Im dritten Corona-Semester herrscht an den Hochschulen eine Art Dauer-Ausnahmezustand. Mit einem Mix aus Präsenz- und digitaler Lehre versuchen sich die Hochschulen durch die Krise zu manövrieren. Dabei war der plötzliche Digitalisierungsschub weitgehend unvorbereitet. Viele Herausforderungen mussten von den Beschäftigten unter hohem Zeitdruck jeweils individuell gemeistert werden. Nach wie vor fühlen sich sowohl Lehrende als auch Studierende vielfach nicht gut unterstützt.

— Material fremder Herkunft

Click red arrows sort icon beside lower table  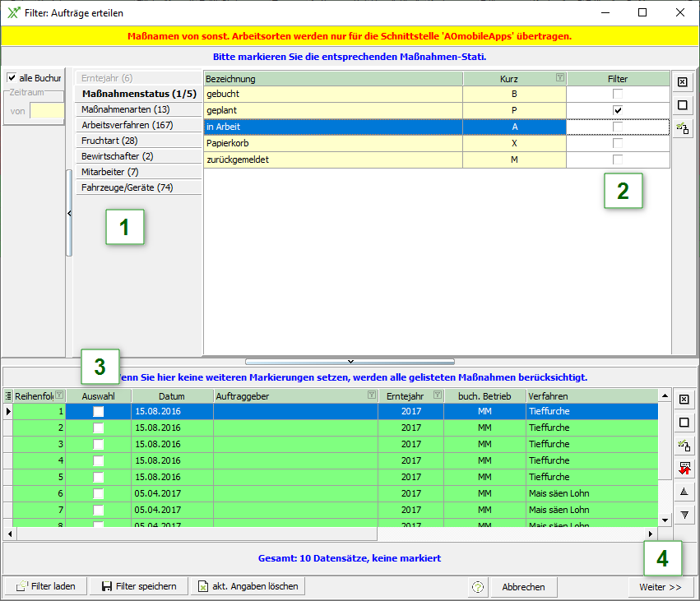click(x=682, y=469)
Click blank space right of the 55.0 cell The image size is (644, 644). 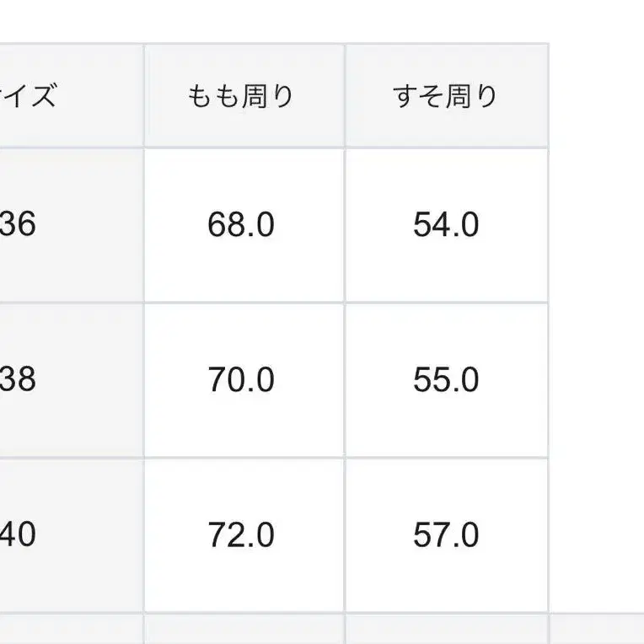tap(596, 379)
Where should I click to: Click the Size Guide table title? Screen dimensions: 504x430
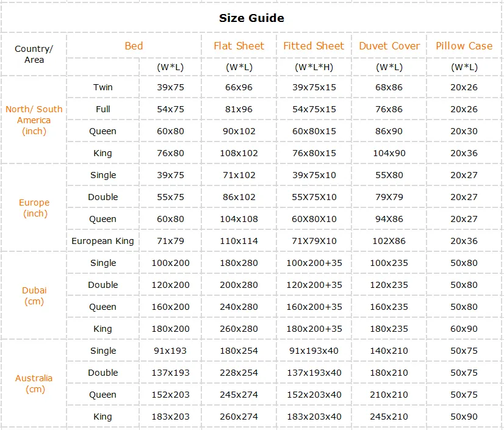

Deshalb führen in diesem Papier ver.di-Mitglieder aus der Praxis, Lehrende, Studierende, Personalrät*innen, IT- und Verwaltungsfachkräfte ihre Perspektiven und Expertise zusammen und formulieren Anforderungen für Studium und Lehre unter Corona-Bedingungen. Das Papier ergänzt bereits vorliegende Konzepte und Forderungen von ver.di zur Corona-Politik an den Hochschulen, die im Papier Gemeinsam stark statt Krisenort Hochschule – Hilfen für Studierende und Beschäftigte! – ver.di (verdi.de) zusammengefasst sind.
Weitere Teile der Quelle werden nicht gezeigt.